Déjà, soyons ultra mais ultra chauvins. Ce collectif-là est né à Avignon et sur ce coup, on peut dire que le Centre de Développement Chorégraphique National a parfaitement fait son travail. En programmant ces garçons, et en les associant, à l’année, au CDCN, Isabelle Martin-Bridot leur donne une aura au-delà du territoire.

Bref…visiblement, nous aussi, on a, comme eux, pris le virus délicieux de ne pas vraiment commencer. Car ils en mettent du temps à installer les choses et à véritablement nous montrer Des gens qui dansent, puisque c’est le titre de la pièce.

Nacim Battou, Clotaire Fouchereau, Julien Gros, Andres Labarca et Lucien Reynè sont cinq des membres de ce collectif. Une écriture partagée,  cela veut dire par définition, particulièrement exigeante puisqu’il aura fallu, avant qu’un geste existe, qu’il soit accepté par tous. Dans le bord de plateau qui a suivi, Mathieu Desseigne-Ravel, qui est à l’initiative du projet, et qui officie chez Platel,  a expliqué qu’à une question, ils avaient « six réponses différentes ».

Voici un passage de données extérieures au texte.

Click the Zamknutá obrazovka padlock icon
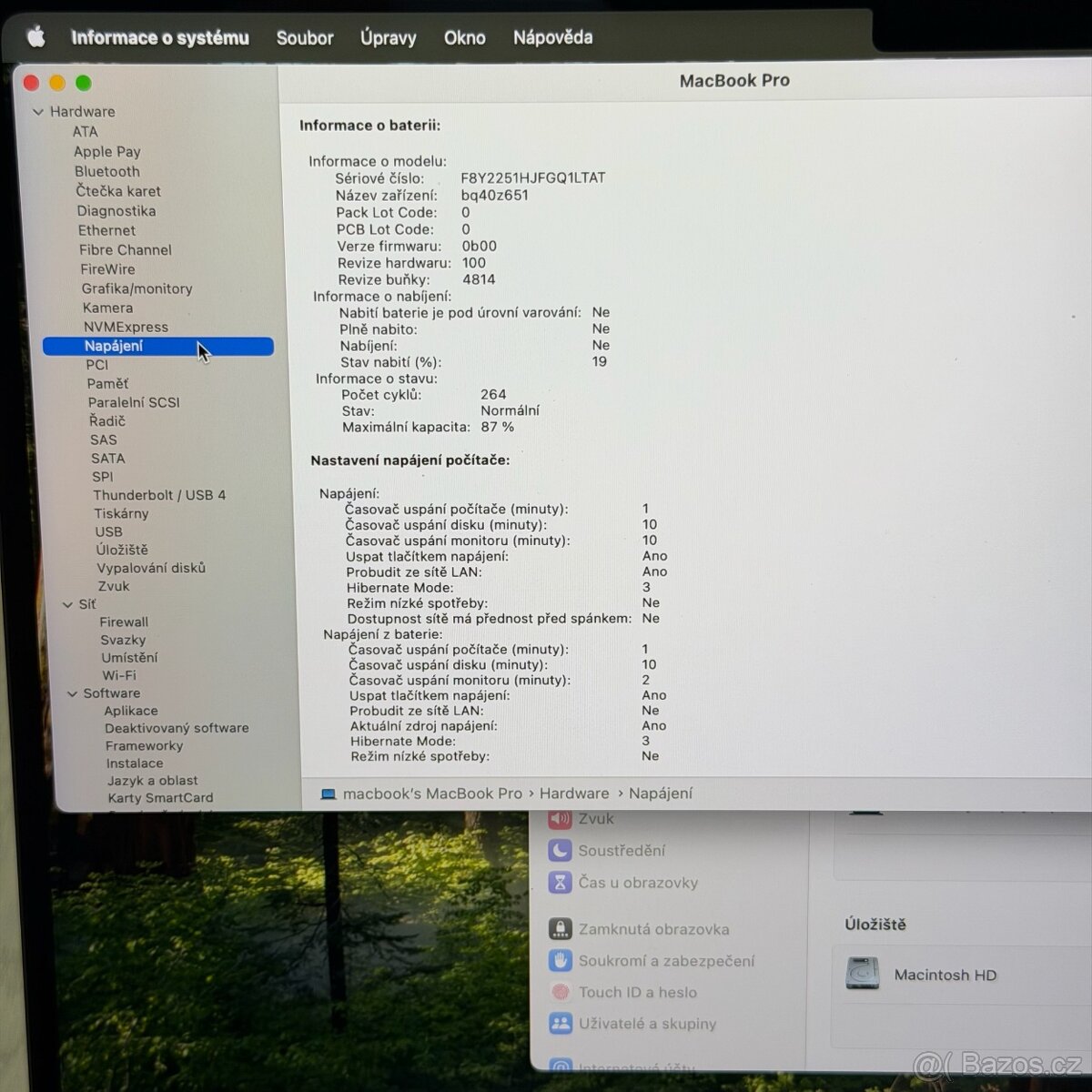The width and height of the screenshot is (1092, 1092). click(560, 929)
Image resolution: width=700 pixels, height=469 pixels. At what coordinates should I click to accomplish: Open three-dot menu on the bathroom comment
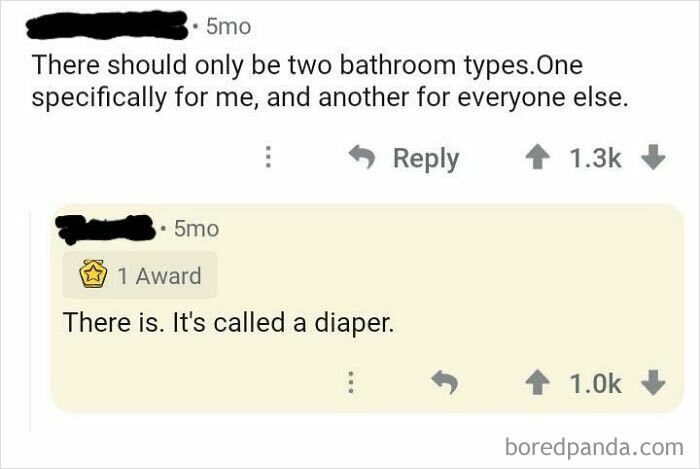(268, 158)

Cela se traduit sur scène par une folle réflexion sur le corps commun. Qu’est ce qu’être ensemble ? Qu’est ce que le lâcher-prise? Qu’est ce que la confiance ? sont autant de sujets que leur danse offre. Leurs danses devrions-nous écrire car aucun n’a la même formation que l’autre. Et pourtant, que ce soit dans leur vrilles au sols, leurs sauts, leurs tremblements, ils sont tous époustouflants à égalité. Le rythme est juste fou et tient bon sur la durée (1h15 tout de même)

Ces gars-là sont en caoutchouc et sont visiblement des bosseurs invétérés. Chez eux, il faut être assez souple (d’esprit) pour se laisser marcher dessus, pour répondre à un ordre, pour se faire jeter en l’air, pour se laisser poser par terre par le sommet de la tête…notamment. 

Il y a un côté moyens du bord ici : plateau nu, cinq chaises et une lumière simple. Pourtant, la puissance du spectacle est là.  L’un d’entre eux déclare « Chercher l’impossible » Et c’est ce qu’ils font : ils mixent : l’électroacoustique, l’opéra et le hip hop. .. et proposent la fin de spectacle la plus originale, et la plus collective, du moment ! ( On ne vous dira rien !)

Le corps est un ensemble et ça, le collectif l’a extrêmement compris, le triturant, à la Jérôme Bel dans Jérôme Bel ou le sous-pesant. Des gens qui dansent est une pièce d’une rare intelligence, absolument pas prétentieuse et à la générosité contagieuse.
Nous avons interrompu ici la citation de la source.